Processing 10x Genomics Visium spatial transcriptomics data

Background

10x Genomics provides the Visium platform for spatial transcriptomics. This document outlines using the auto-process-ngs pipeline to perform Fastq generation and QC for various types of Visium data.

Requirements

10x Genomics’ SpaceRanger software is required for Fastq generation for Visium data for sample sheets where 10x Genomics index codes have been specified; in this case, it should be downloaded and installed before running the pipeline.

If the sample sheet uses standard Illumina index sequences then SpaceRanger is not needed.

SpaceRanger is not required for the QC.

Fastq generation

The following Fastq generation protocols are available for Visium data:

Spatial platform

Protocol

10x Visium CytAssist FFPE | Fresh Frozen | Fixed Frozen spatial GEX, or FFPE PEX data

10x_visium

10x Visium CytAssist FFPE HD spatial GEX data

10x_visium_hd

10x Visium CytAssist FFPE HD 3’ spatial GEX data

10x_visium_hd_3prime

10x Visium Fresh Frozen Spatial GEX (v1) data (no CytAssist)

10x_visium_v1

The appropriate protocol should be selected from the table above according to the spatial platform, tissue preparation method and library type, and supplied to the make_fastqs command - for example:

auto_process.py make_fastqs --protocol=10x_visium

Depending on the format of the index sequences in the input sample sheet, this will either use the spaceranger mkfastq command (if the indexes are 10x Genomics index codes) or bcl2fastq or bcl-convert directly (if the indexes are standard Illumina sequences).

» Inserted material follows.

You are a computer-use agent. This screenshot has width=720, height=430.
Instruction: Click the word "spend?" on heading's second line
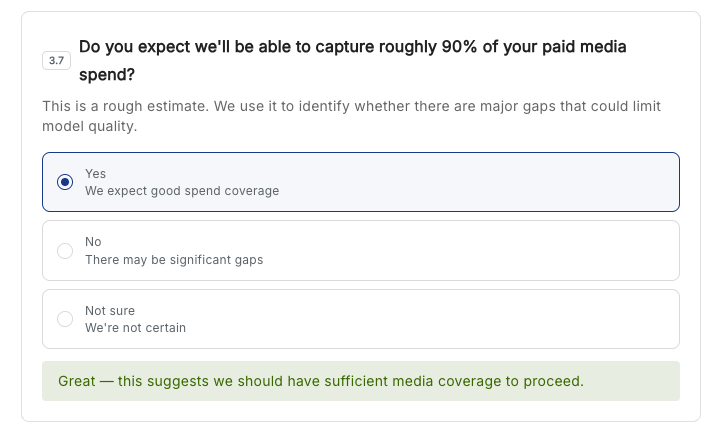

Analysis project setup and QC

Once Fastqs have been successfully generated, the SC_platform and Library metadata items should be set to the appropriate values for the Visium project(s) in the projects.info control file.

The following values are valid options for spatial data:

Assays

Platform

Library type

10x Visium Fresh Frozen Spatial GEX (v1)

10x Visium

Fresh Frozen Spatial RNA-seq

10x Visium (CytAssist) FFPE Spatial GEX (v2), 10x Visium (CytAssist) Fresh Frozen Spatial GEX (v2), 10x Visium (CytAssist) Fixed Frozen Spatial GEX (v2)

10x Visium (CytAssist)

FFPE Spatial RNA-seq

Fresh Frozen Spatial RNA-seq

Fixed Frozen Spatial RNA-seq

10x Visium (CytAssist) FFPE Spatial PEX

10x Visium (CytAssist)

FFPE Spatial PEX

10x Visium (CytAssist) FFPE HD Spatial GEX

10x Visium (CytAssist)

FFPE HD Spatial RNA-seq

10x Visium (CytAssist) Fresh Frozen HD 3' Spatial GEX

10x Visium (CytAssist)

Fresh Frozen HD 3' Spatial RNA-seq

Note

Although 10xGenomics Visium data are not single cell data, for historical reasons the platform information is currently being stored in the single cell platform metadata field.

Note

The platform/library combinations above are based on the information at https://www.10xgenomics.com/platforms/visium

Where GEX and PEX appear in the library types, the long form versions Gene Expression and Protein Expression can also be used.

Some legacy values are also still recognised, for example 10xGenomics CytAssist Visium (as an alternative to 10xGenomics Visium (CytAssist)), and spatial RNA-seq (as an alternative to spatial Gene Expression or spatial GEX).

Running the setup_analysis_dirs command will automatically transfer these values into the Visium project metadata on creation.

The run_qc command will then determine the appropriate QC protocol to use based on the metadata values.

Currently the following protocols are defined:

Protocol name

Used for

10x_Visium_GEX

Spatial Gene Expression and HD Spatial Gene Expression data with 50bp insert in R2

10x_Visium_PEX

Spatial Gene Expression data with 50bp insert in R2

10x_Visium_GEX_90bp_insert

Spatial Gene Expression data with 90bp insert in R2 (fresh frozen tissues only)

10x_Visium_legacy

Spatial Gene Expression data where the R2 insert size is unknown (so is not accounted for) (NB this protocol is deprecated and is only maintained for backwards compatibility)

Image data

The setup_analysis_dirs command also creates an empty Visium_images subdirectory within the project, which should either be populated manually with the corresponding image files, or else be deleted.

Note

The presence of an empty images directory will cause the final archiving to stop with an error (as a reminder to copy in the associated images).